Dlatego ja takich spotkań nie uważam za korzystne dla Polski.
Tu, gdzie są emocje wyłącza się rozum. Tragedię mojej Matki już rodzinnie przerobiliśmy i nikt z naszej rodziny do tego wracać nie chce. Mamy jakoś urządzone obecne życie i nie ma powodu bogacić się na krzywdzie innych. Jeżeli komuś mało, to jest to jego prywatny problem. I z poszanowaniem Historii nie ma to według mnie nic wspólnego.

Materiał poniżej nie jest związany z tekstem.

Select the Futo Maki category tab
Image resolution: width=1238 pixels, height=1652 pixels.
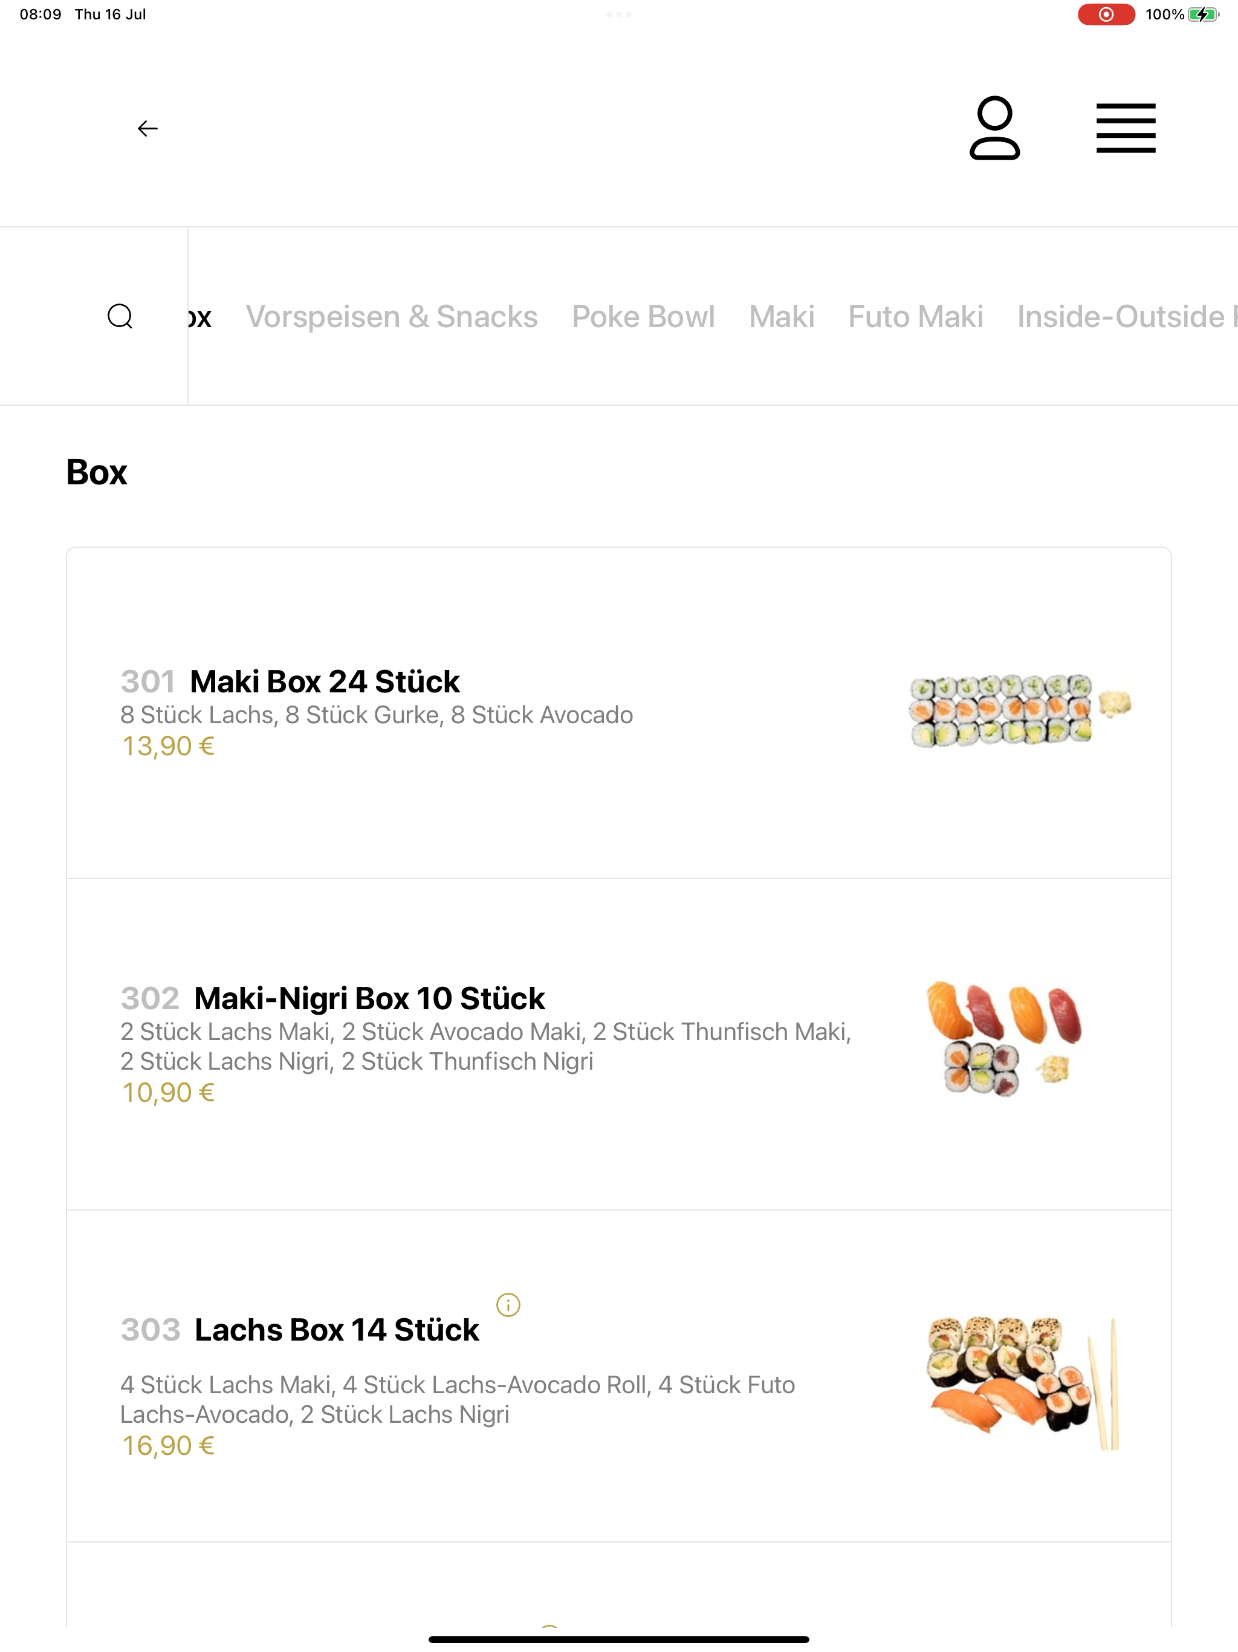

Jeżeli mam przestać pisać komentarze na KIP, proszę mi dać znać. Zastosuję się.
Pani NANO
Podzielamy Pani pogląd na sprawę Kresów. Tu nie ma między nami różnic.I takie będą wystąpienia politologiczne dotyczące sytuacji dzisiejszej i jutrzejszej. Natomiast to co dzieje się na Ukrainie, jako u naszego sąsiada z “wyhodowanym” sztucznie banderyzmem jest groźne i dla Polski i dla samej Ukrainy, której co najmniej 80 % ludności dystansowało się i obecnie dystansuje się jeszcze bardziej, mimo terroru, od pogrobowców OUN/UPA, którzy mają w “naszych” władzach usadowionych wielu swoich potomków. Ujmując krótko: na Ukrainie w Donbasie jest powtórka ludobójstwa, z możliwością rozszerzenia się na całą Ukrainę, a nawet i polskie tereny wschodnie, a ponadto grozi to dużym exodusem uchodźców do Polski, którzy mają zastępować wypychanych warunkami ekonomicznymi Polaków z kraju.

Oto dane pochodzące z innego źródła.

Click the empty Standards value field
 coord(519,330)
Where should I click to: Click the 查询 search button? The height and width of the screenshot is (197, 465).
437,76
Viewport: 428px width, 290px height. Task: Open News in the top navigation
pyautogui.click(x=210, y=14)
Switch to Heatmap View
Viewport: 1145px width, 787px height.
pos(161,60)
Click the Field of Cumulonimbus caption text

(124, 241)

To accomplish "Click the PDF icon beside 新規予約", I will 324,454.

W istocie między gremiami kierowniczymi Komunistycznej Partii Zachodniej Ukrainy i OUN/UPA z okresu II RP i II Wojny Światowej nie ma istotnych różnic, a wiec i ich potomkami obecnie, co daje konsekwencje w postaci obecnych rządów w Polsce. A to otwiera temat znacznie szerszych sprzężeń zwrotnych w obecnej geopolityce i naszej wewnętrznej polityce polskiej. Ale rozwiniemy ten temat przy innej okazji.
Pozdrawiamy
Redakcja KIP
Dziękuję bardzo. Ja mam wrażenie, że winni są “Niemcy” to znaczy ci, którzy za Niemców się podają. Bez wsparcia i szkoleń z ich strony nie byłoby żadnego upa. Proszę zwrócić uwagę na to, że do czasu odgrzania sprawy Kresów przez Polaków nie było kwestii banderowskiej w wersji oficjalnej. Można przyjąć, że Niemcy mają ważący głos u nas w każdej sprawie, zarówno politycznej jak i gospodarczej. Inaczej mówiąc, jesteśmy co prawda używani przez ussa, ale dojeni głównie przez Niemców. A więc i sprawy Kresów zostały nagłośnione z niemieckiej inicjatywy po to, żeby można było odgrzać banderowców. Biorąc na chłodny rozum Ukraińcy – przyjmijmy, że oni Ukraińcami są – mają prawo do uważania Polaków za okupantów tak samo jak Polacy uważali zaborców za okupantów. Nie całe tereny pod zaborami były “rdzennie polskie” (no bo gdzie jest jakiś obszar naprawdę “rdzenny”?) a mimo to Polacy rościli sobie do nich prawo. Tym samym takie prawo dali w ramach symetrii innym narodom, by mogły one niektóre ziemie postrzegać jako “swoje”. Tu należy zwyczajnie iść na kompromis, żeby uniknąć wojny nie służącej przecież nikomu poza handlarzami bronią.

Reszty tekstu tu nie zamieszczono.